I have seen this approach many times in the past and I agree that in general, using less logical IOs is better and faster than using more. Therefore tuning query towards lower number of logical IOs in most cases produces query that is faster and uses less resources. But I would like to point out one potential pitfall when using this counter. In a nutshell reading the same data may end up showing very different number of logical IOs depending on the “data access method”. This is caused by counting each new “seek” into any page (even repeatedly the same one) as new logical IO (in fact several logical IOs because of the index navigation!) while reading all rows on the same page using “scan” counts as a single logical IO.

If you run the following statements in SSMS after you create table t1 as shown in the appendix

set statistics io on
select * from t1 with (index=2) where a in (1,2,3,4,5,6,7,8,9,10) -- Query 1
select * from t1 with (index=0) where a in (1,2,3,4,5,6,7,8,9,10) -- Query 2

you will find following 2 messages in the “Messages” tab of the SSMS result window:

Table 't1'. Scan count 10, logical reads 20, physical reads 0, read-ahead reads 0, lob logical reads 0, lob physical reads 0, lob read-ahead reads 0.
Table 't1'. Scan count 1, logical reads 1, physical reads 0, read-ahead reads 0, lob logical reads 0, lob physical reads 0, lob read-ahead reads 0.

The first query is performing 10 index seeks showing “20 logical reads” using following query plan:

|--Index Seek(OBJECT:([test].[dbo].[t1].[i1]), SEEK:([test].[dbo].[t1].[a]=(1) OR [test].[dbo].[t1].[a]=(2) OR [test].[dbo].[t1].[a]=(3) OR [test].[dbo].[t1].[a]=(4) OR [test].[dbo].[t1].[a]=(5) OR [test].[dbo].[t1].[a]=(6) OR [test].[dbo].[t1].[a]=(7) OR [test].[dbo].[t1].[a]=(8) OR [test].[dbo].[t1].[a]=(9) OR [test].[dbo].[t1].[a]=(10)) ORDERED FORWARD)

The reason why SQL Server counts 2 logical IOs for each seek is that it has to interrogate the “root” page of the index first to locate the correct “data” page.

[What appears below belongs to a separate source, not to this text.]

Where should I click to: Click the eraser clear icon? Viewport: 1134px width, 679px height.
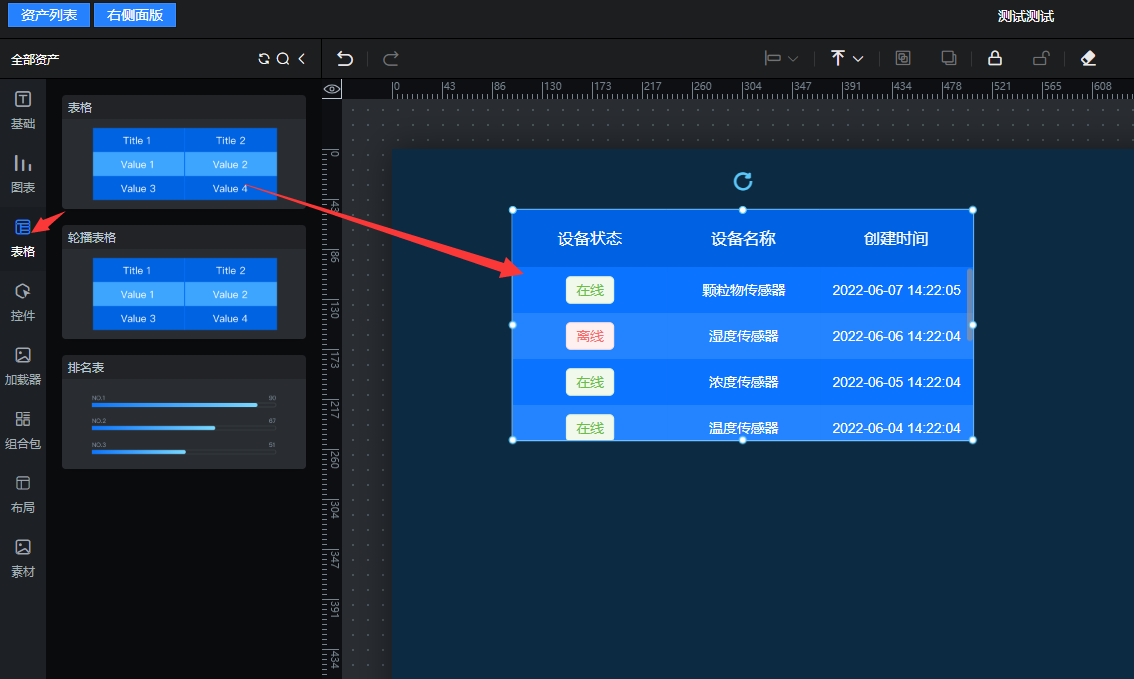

If an index has more levels, there will be as many logical IOs used to locate the data page as many non-leaf nodes must be accessed. Additionally, more than one “leaf” page has to be visited in some cases.

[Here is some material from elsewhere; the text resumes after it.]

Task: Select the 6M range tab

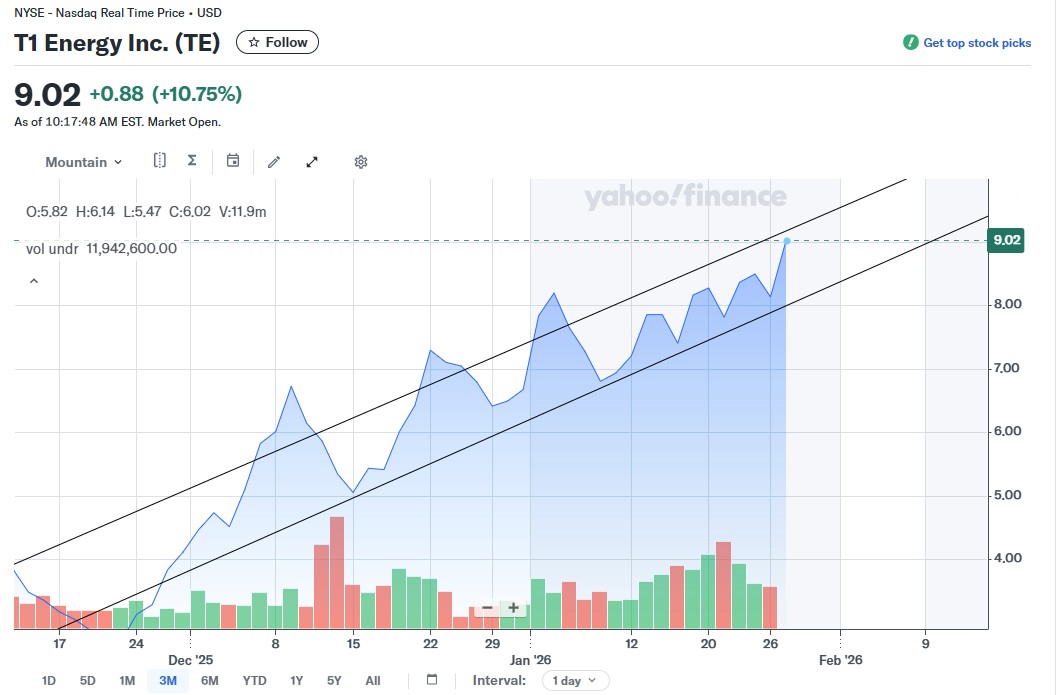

The second query returns different plan:

|--Table Scan(OBJECT:([test].[dbo].[t1]), WHERE:([test].[dbo].[t1].[a]=(1) OR [test].[dbo].[t1].[a]=(2) OR [test].[dbo].[t1].[a]=(3) OR [test].[dbo].[t1].[a]=(4) OR [test].[dbo].[t1].[a]=(5) OR [test].[dbo].[t1].[a]=(6) OR [test].[dbo].[t1].[a]=(7) OR [test].[dbo].[t1].[a]=(8) OR [test].[dbo].[t1].[a]=(9) OR [test].[dbo].[t1].[a]=(10)))

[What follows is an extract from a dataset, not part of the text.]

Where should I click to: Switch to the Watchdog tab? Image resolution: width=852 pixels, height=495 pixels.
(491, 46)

The difference is in the “index seek” versus “table scan” operators. Accessing all rows by table scan counts each visited page as a single logical IO (one page visited in our case) while accessing rows in an index using seeks counts each “seek” and as pointed out above twice or even more times depending how many pages I need to visit to complete the seek.

Interestingly, if we remove index hint in the query, SQL Server optimizer will choose the query plan using more logical IO! To make situation even more complicated, we should be careful what counts as a single “seek” and what constitutes “multiple seeks”. If you slightly change our query to

select * from t1 where a between 1 and 10 -- Query 3

you will get following plan

  |--Index Seek(OBJECT:([test].[dbo].[t1].[i1]), SEEK:([test].[dbo].[t1].[a] >= CONVERT_IMPLICIT(int,[@1],0) AND [test].[dbo].[t1].[a] <= CONVERT_IMPLICIT(int,[@2],0)) ORDERED FORWARD)

And the IO count for Query 3 is

Table 't1'. Scan count 1, logical reads 2, physical reads 0, read-ahead reads 0, lob logical reads 0, lob physical reads 0, lob read-ahead reads 0.

Query 3 is using single seek (therefore shows “scan count 1”) when returning all rows qualifying by “between 1 and 10” predicate. Similar Query 1 above used 10 seeks (“scan count 10”) because it’s seek predicate contains OR and each new “branch” of the OR predicate is using separate “seek”.

Conclusion: When you are using “logical IO” count to evaluate your query efficiency or compare various query modifications be aware that “logical reads” may have very different meaning depending on the data access methods chosen by the query optimizer.

Notes:

  1. I have used CTP6 build of SQL Server 2008 to run the examples but the conclusion is valid also for SQL Server 2000 and 2005.
  2. You can use SQL Profiler to capture Logical Reads in "Batch completed" event and the same numbers you can get using sys.dm_exec_query_stats. However, these are cummulative numbers for all accessed object as opposed to those returned by SET STATISTICS IO ON as described in the blog

 

Appendix:

create table t1 (a int, b char(10))
declare @i int
set @i=0
set nocount on

while (@i<10)
begin set @i=@i+1; insert into t1 values (@i,'x') end

create index i1 on t1 (a,b)

-- Following query shows how many pages are used by the table and its index

select OBJECT_NAME(id), indid, dpages from sys.sysindexes where id=OBJECT_ID('t1')

 

Lubor